* _Exercise brief_:
Pictures are to be dropped, and only the lines from the one containing "Given: Open the Timetwister card link" through the end of the data below are to be reproduced as written.

----- Source material -----

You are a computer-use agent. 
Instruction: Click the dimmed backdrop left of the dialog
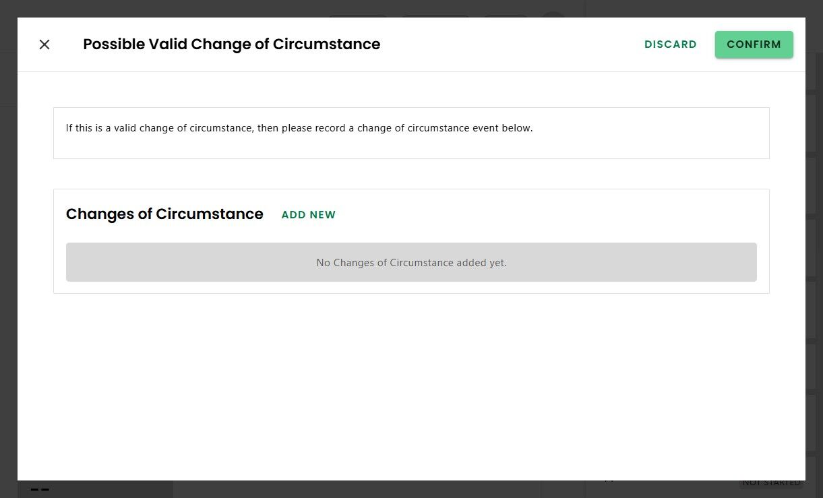point(8,270)
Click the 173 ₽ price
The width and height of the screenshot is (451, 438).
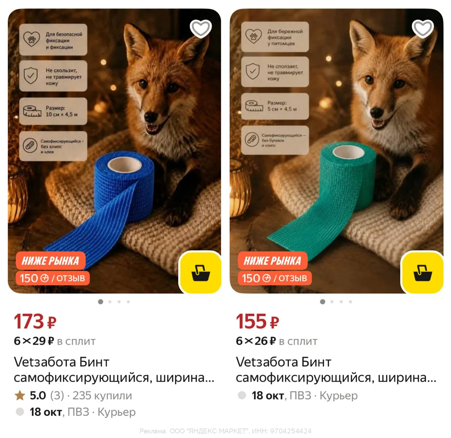point(35,321)
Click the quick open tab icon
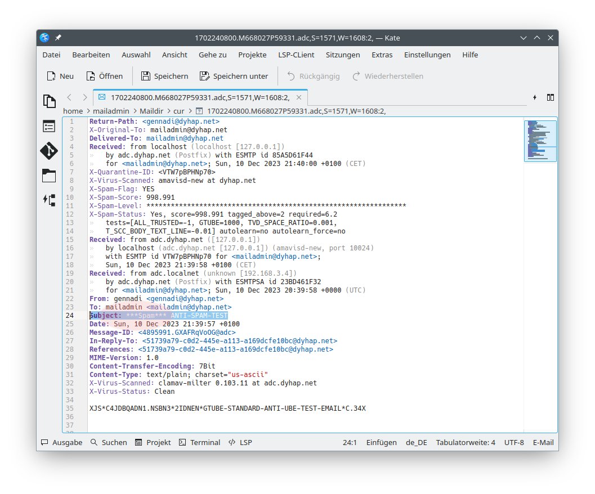Screen dimensions: 595x494 [x=534, y=97]
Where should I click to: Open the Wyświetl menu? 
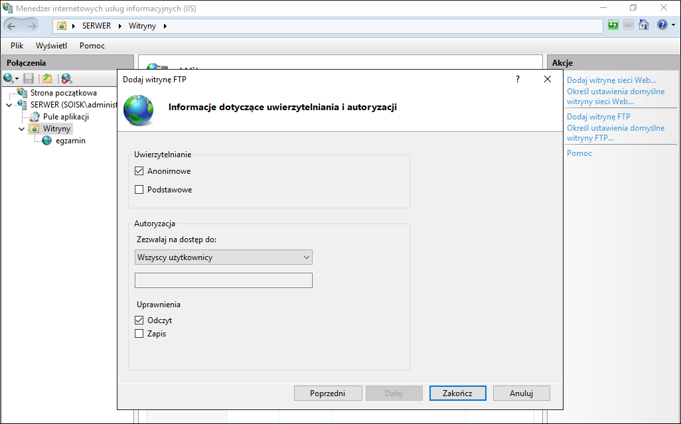tap(51, 46)
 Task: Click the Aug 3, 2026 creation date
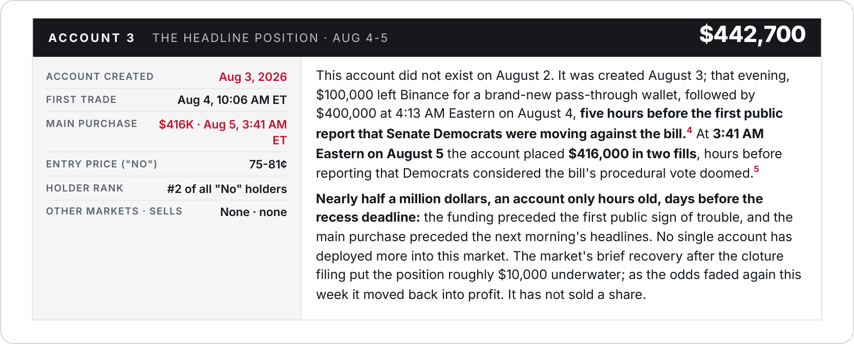click(253, 77)
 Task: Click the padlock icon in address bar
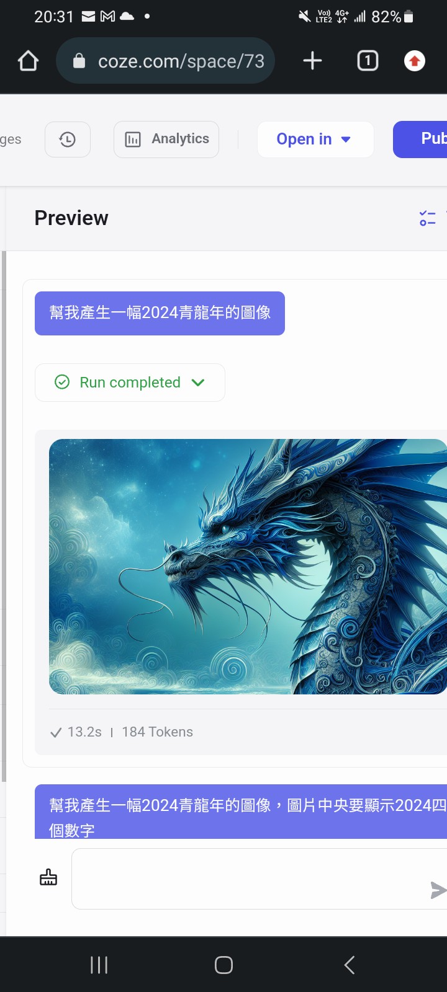[79, 61]
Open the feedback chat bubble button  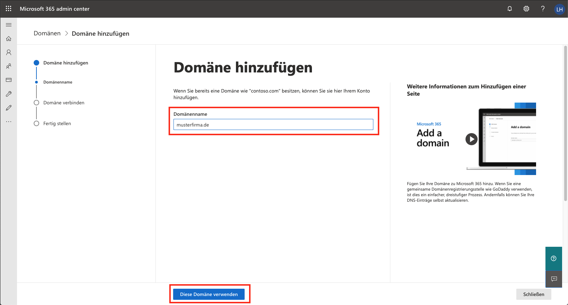click(x=554, y=279)
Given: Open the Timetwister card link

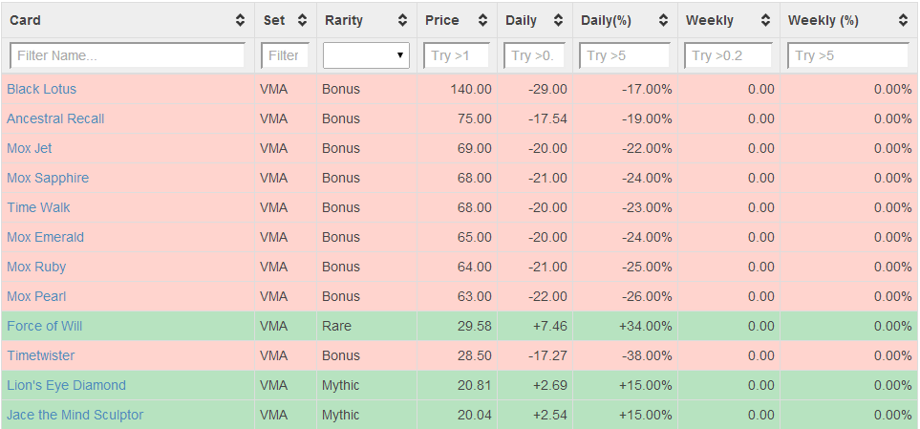Looking at the screenshot, I should (x=40, y=355).
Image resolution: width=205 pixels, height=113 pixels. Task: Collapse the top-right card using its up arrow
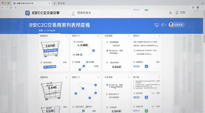tap(159, 36)
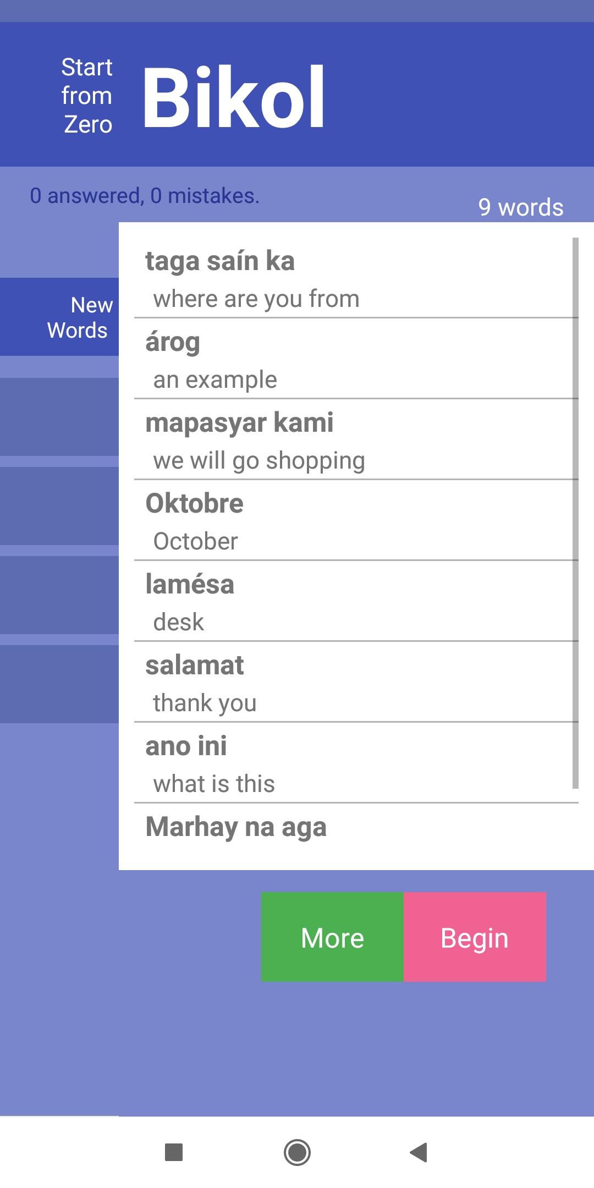594x1188 pixels.
Task: Select the New Words tab
Action: click(59, 317)
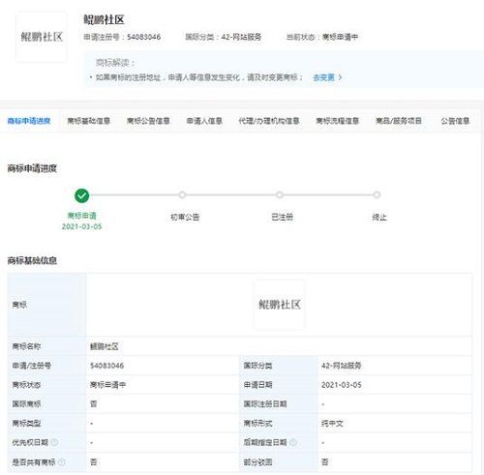This screenshot has height=475, width=484.
Task: Select the 商品/服务项目 tab
Action: pos(399,121)
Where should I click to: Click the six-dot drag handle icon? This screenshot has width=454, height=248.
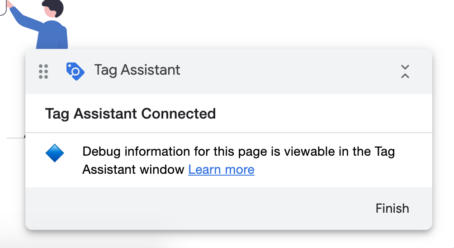43,72

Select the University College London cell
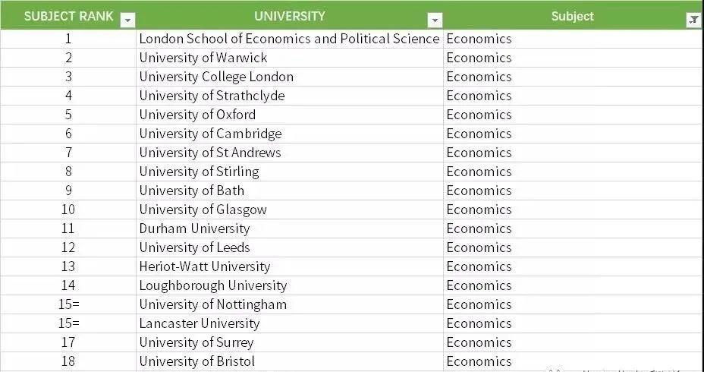[x=290, y=77]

-----

* _Exercise output_:
Given: Open the Timetwister card link

Looking at the screenshot, I should (x=40, y=355).
Image resolution: width=205 pixels, height=113 pixels. Task: Collapse the top-right card using its up arrow
tap(159, 36)
594x1188 pixels.
Task: Select the New Words tab
Action: click(59, 317)
This screenshot has height=475, width=484.
Task: Select the 商品/服务项目 tab
Action: pos(399,121)
Where should I click to: Click the six-dot drag handle icon? This screenshot has width=454, height=248.
43,72

Select the University College London cell
[x=290, y=77]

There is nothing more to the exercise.